Today, in hundreds of Australian courts, judges will say: 'Here is what I think.'
People will go to prison, be fined, lose a licence, their source of income, their homes, their children. The effects will ripple through families, businesses and communities. All because an unelected person in a robe on a chair behind a bench on a raised platform in a beige courtroom will decide: 'Here's what I think should happen'.
Some will not agree with the judge and choose to appeal the decision. In about 95% of those cases the appellate tribunal will decide: 'We agree with what he thought.'
Why is Ms B's dismissal of the judge based on it being 'just what he thought' and her defiance of his orders the exception? It can't all be explained by the deterrence of courts' enforcement powers.
Could it be because those affected by the judge's decision see, and often even participate in, the process leading up to it and witness that the judge:
- Is dispassionate,
- Applies rules,
- Relies on evidence,
- Is unbiased, and
- Allows both parties to be heard?
Could decision makers in other fields with far less consequences earn similar respect and compliance with their decisions if, instead of making decisions based on:
- I'm smarter than you.
- I was at the meeting and you weren't.
- I know someone who told me things.
- My job title has manager/leader/chief in it.

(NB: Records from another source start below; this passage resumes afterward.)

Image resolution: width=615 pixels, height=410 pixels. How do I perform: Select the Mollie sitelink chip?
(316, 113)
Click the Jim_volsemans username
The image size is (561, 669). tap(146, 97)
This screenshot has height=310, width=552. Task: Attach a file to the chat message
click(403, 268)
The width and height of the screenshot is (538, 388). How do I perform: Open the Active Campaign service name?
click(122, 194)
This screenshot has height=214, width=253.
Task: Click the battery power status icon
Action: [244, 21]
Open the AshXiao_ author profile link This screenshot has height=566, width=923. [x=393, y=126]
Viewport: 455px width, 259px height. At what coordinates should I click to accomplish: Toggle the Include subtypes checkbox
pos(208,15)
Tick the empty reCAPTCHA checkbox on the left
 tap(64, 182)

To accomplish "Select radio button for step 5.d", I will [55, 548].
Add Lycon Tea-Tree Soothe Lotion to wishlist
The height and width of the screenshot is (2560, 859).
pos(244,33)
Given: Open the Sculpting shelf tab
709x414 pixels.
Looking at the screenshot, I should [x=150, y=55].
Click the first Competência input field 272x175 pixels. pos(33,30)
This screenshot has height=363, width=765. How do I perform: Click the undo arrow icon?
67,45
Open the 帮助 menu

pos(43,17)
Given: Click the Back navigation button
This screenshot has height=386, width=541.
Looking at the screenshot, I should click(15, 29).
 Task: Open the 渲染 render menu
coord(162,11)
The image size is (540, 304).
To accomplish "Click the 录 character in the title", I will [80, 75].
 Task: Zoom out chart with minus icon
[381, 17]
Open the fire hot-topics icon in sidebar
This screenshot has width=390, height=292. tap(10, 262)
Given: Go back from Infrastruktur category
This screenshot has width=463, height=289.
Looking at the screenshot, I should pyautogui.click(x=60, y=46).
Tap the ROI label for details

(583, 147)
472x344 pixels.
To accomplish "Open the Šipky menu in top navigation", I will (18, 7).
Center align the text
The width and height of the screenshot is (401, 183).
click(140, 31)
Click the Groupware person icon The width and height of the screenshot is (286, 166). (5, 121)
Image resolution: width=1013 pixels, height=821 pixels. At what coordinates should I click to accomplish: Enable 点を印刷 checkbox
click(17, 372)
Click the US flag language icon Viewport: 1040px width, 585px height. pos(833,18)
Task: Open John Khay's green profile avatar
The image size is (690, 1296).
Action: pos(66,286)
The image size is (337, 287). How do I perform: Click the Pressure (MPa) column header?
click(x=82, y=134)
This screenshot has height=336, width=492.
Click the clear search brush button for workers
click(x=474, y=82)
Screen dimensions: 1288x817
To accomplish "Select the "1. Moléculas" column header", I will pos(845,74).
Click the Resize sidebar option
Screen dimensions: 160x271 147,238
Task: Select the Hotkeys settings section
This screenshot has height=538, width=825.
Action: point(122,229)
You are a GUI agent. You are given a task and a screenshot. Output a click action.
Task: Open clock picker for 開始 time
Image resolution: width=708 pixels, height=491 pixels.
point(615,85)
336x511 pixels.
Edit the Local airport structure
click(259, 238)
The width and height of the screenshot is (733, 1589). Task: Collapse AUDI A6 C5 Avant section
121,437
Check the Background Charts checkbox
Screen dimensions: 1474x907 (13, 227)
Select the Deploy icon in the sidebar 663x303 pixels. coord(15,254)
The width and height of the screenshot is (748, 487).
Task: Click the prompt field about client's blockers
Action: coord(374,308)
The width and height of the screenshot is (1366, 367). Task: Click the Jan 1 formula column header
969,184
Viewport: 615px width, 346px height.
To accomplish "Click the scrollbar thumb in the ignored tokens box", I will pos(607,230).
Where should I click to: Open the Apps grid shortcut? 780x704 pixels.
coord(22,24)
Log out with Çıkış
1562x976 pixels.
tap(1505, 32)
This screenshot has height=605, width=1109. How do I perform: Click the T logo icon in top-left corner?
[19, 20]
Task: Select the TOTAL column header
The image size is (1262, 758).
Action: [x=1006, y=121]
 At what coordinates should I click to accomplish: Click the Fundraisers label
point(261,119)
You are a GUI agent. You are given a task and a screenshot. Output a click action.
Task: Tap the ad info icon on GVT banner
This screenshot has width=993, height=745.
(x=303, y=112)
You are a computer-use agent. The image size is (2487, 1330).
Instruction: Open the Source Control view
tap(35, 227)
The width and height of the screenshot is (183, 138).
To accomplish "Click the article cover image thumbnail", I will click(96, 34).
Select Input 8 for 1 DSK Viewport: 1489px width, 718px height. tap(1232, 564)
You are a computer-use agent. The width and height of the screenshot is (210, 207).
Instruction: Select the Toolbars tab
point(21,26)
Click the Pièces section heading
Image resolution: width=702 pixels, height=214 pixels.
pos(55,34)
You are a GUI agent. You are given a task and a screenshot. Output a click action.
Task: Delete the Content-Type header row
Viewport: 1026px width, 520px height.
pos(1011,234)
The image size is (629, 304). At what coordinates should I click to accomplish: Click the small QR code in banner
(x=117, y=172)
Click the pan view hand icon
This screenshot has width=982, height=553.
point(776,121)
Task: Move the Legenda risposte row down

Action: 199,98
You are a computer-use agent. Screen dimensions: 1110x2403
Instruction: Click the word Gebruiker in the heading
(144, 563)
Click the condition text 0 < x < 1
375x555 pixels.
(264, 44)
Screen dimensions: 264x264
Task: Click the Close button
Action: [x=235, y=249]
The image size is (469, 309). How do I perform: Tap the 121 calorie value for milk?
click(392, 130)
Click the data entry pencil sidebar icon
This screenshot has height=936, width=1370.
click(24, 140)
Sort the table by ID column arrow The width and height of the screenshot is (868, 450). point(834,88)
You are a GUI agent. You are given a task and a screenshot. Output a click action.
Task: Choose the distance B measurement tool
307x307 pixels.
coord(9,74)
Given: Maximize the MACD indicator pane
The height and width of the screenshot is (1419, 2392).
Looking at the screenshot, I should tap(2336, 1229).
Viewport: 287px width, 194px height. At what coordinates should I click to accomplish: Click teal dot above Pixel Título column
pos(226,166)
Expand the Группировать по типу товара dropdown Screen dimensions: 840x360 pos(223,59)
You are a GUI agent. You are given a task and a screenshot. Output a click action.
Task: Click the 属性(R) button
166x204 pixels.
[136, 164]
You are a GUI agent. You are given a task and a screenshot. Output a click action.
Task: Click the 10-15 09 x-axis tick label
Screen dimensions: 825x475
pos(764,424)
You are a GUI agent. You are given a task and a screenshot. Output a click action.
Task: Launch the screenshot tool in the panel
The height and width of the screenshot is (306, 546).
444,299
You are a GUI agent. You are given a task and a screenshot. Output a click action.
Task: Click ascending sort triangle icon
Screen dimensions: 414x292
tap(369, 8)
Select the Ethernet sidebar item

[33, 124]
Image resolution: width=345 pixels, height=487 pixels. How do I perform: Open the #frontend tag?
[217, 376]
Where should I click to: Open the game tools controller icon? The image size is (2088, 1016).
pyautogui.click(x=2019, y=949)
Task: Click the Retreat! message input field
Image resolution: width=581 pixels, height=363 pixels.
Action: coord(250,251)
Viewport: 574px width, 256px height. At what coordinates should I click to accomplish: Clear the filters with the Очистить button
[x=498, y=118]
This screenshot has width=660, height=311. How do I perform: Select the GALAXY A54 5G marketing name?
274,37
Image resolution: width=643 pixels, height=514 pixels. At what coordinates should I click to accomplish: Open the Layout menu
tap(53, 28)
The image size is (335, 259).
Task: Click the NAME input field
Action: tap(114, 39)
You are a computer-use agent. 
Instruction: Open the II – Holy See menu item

- A university gave me a degree.
- I've been on the payroll longer.
- I can sack you.
- Stepped Back
- Named the Issue
- Assessed the information
- Checked for Bias
- Allowed for a hearing
Could it be that the lack of engagement, hundreds of billions of dollars spent on compliance, low productivity and unhappiness in our workplaces are because so many of us who are affected by decision makers can't see or understand how those decisions are made? Are we just like Ms B? -
Meh. That's just what the boss thought.